### [ЗАДАНИЯ]
(A) Переведите на английский предложение из текста о боях в Тунисе: «Вылетавшие на поддержку сухопутных войск пилоты Ме210 по возвращении постоянно докладывали, что «противника в небе не видели».»
(B) Согласуются ли с текстом о боях в Тунисе следующие утверждения? (i) К началу декабря германо-итальянские силы в Тунисе насчитывали около 100 тыс. человек. (ii) Плохая погода усилила противодействие союзных истребителей. (iii) Немцы сразу захватили все пять проходов. На каждое ответьте «да» или «нет» и приведите решающие слова текста.
(C) Замените в тексте о боях в Тунисе «декабря» на «января» во всём отрывке от слов «Пока происходили все» вниз до слов «Тунисского горного хребта.» и приведите этот отрывок.

### [ТЕКСТ ДЛЯ ЧТЕНИЯ]
☆ ☆ ☆
Пока происходили все эти события, численность германо-итальянских сил (5-я танковая армия> в Тунисе возглавляемых генерал-полковником фон Арнимом продолжала возростать. и к началу декабря они насчитывали две немецкие танковые, одну моторизованную и две пехотные дивизии, а также три итальянских пехотных дивизии, общей численностью около 100 тыс. человек. Понимая, что время работает против него, 25 декабря фон Арним нанес сильный удар по позициям французов, оборонявших проходы Восточного отрога Тунисского горного хребта.

Плохая погода хотя и затруднила действия авиации (вылеты совершались мелкими группами по три – четыре машины), но зато почти исключила противодействие союзных истребителей. Вылетавшие на поддержку сухопутных войск пилоты Ме210 по возвращении постоянно докладывали, что «противника в небе не видели». И действительно, количество воздушных боев, произошедших в течении первой недели немецкого наступления, можно пересчитать буквально по пальцам, в то же время только экипажи «двестидесятых» выполнили за это время около полутысячи боевых вылетов! Это самым благоприятным образом сказалось на результатах операции: благодаря эффективной авиационной поддержке, немцы легко захватили два прохода из пяти, а спустя две недели – еще один у города Файд. Лишь своевременная переброска резервов из числа американских и английских соединений позволила союзникам сохранить целостность фронта.
☆ ☆ ☆
### [ВЫБОРКА ДАННЫХ]
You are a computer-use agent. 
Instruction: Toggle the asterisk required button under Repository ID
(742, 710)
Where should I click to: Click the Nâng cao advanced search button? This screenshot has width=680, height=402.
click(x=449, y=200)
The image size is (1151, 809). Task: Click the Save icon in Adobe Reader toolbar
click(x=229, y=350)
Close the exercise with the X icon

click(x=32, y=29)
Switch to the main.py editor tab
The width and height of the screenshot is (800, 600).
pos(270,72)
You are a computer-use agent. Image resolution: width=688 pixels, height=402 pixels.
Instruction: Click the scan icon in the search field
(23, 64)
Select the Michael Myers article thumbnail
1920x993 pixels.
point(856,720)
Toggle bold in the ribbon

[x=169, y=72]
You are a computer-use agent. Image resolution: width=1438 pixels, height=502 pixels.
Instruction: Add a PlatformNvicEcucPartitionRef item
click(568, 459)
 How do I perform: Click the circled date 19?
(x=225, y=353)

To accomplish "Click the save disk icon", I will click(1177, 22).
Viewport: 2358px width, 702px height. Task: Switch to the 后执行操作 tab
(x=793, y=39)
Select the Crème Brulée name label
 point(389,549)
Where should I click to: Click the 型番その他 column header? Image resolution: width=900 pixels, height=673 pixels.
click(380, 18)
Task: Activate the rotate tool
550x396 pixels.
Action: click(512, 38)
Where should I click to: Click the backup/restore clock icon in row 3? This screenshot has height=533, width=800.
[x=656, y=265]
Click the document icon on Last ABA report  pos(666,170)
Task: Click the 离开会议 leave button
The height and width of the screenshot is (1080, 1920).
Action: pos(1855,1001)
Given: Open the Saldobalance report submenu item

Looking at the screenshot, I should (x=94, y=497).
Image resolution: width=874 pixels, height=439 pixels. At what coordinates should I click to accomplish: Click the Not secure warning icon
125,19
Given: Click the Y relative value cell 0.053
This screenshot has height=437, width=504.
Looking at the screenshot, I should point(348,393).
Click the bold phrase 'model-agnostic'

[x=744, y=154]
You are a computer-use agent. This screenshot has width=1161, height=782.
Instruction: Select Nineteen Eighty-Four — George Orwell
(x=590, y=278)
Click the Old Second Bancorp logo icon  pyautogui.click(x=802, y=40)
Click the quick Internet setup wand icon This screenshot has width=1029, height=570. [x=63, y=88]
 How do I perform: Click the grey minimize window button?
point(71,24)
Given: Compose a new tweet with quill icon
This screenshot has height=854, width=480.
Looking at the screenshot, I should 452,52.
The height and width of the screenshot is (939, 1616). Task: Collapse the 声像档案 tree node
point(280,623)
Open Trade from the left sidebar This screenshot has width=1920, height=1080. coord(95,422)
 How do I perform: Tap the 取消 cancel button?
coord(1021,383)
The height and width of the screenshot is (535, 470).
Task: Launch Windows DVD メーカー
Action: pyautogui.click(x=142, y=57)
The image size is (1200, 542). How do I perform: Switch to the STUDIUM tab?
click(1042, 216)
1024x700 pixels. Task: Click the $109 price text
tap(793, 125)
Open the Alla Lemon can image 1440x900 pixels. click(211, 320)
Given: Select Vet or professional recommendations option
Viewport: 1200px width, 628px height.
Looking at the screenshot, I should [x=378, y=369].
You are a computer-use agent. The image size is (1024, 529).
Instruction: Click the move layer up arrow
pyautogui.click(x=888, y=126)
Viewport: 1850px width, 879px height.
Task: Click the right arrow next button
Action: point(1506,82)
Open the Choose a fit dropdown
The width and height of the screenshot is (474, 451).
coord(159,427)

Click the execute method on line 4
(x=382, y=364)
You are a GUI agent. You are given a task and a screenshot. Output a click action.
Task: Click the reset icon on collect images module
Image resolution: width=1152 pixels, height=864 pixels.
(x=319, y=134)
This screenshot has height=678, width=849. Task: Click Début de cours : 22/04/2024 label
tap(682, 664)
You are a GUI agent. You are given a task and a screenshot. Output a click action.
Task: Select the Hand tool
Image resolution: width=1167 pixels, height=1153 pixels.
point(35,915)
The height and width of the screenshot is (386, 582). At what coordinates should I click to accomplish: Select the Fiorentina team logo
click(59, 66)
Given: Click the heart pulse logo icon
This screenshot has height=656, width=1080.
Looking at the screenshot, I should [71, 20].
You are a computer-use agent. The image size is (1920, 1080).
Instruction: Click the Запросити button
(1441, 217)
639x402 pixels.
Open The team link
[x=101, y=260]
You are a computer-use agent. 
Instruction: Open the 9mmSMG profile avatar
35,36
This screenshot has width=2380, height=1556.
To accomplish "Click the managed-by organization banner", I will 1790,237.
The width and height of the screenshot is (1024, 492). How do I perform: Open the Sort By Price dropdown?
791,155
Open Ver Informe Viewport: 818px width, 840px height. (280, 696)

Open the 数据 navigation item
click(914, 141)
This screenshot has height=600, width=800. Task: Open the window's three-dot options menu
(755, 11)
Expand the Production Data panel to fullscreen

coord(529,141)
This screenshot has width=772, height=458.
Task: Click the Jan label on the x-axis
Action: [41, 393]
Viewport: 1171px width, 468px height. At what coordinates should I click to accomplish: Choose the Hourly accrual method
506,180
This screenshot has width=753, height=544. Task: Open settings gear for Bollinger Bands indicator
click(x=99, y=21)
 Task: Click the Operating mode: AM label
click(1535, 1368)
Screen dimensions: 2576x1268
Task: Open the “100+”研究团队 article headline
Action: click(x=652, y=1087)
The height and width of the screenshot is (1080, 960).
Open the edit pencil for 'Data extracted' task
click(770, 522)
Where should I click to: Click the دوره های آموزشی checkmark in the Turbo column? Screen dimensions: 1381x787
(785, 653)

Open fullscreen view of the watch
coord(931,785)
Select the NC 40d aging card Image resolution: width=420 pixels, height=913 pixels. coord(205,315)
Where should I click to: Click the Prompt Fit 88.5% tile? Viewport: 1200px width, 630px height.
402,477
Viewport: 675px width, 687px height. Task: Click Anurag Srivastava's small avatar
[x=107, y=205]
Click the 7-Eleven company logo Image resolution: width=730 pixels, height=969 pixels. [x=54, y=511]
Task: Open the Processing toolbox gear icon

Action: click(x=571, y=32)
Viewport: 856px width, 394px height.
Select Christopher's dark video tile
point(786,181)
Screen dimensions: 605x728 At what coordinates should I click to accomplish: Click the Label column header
☆ ☆ ☆
### [ОТВЕТЫ ПО ЗАДАНИЯМ]
(A) Upon returning, the Me210 pilots who had flown in support of the ground forces constantly reported that they "had not seen the enemy in the sky."

(B)
(i) Да: «общей численностью около 100 тыс. человек».
(ii) Нет: «но зато почти исключила противодействие союзных истребителей».
(iii) Нет: «немцы легко захватили два прохода из пяти, а спустя две недели – еще один у города Файд».

(C)
Пока происходили все эти события, численность германо-итальянских сил (5-я танковая армия> в Тунисе возглавляемых генерал-полковником фон Арнимом продолжала возростать. и к началу января они насчитывали две немецкие танковые, одну моторизованную и две пехотные дивизии, а также три итальянских пехотных дивизии, общей численностью около 100 тыс. человек. Понимая, что время работает против него, 25 января фон Арним нанес сильный удар по позициям французов, оборонявших проходы Восточного отрога Тунисского горного хребта.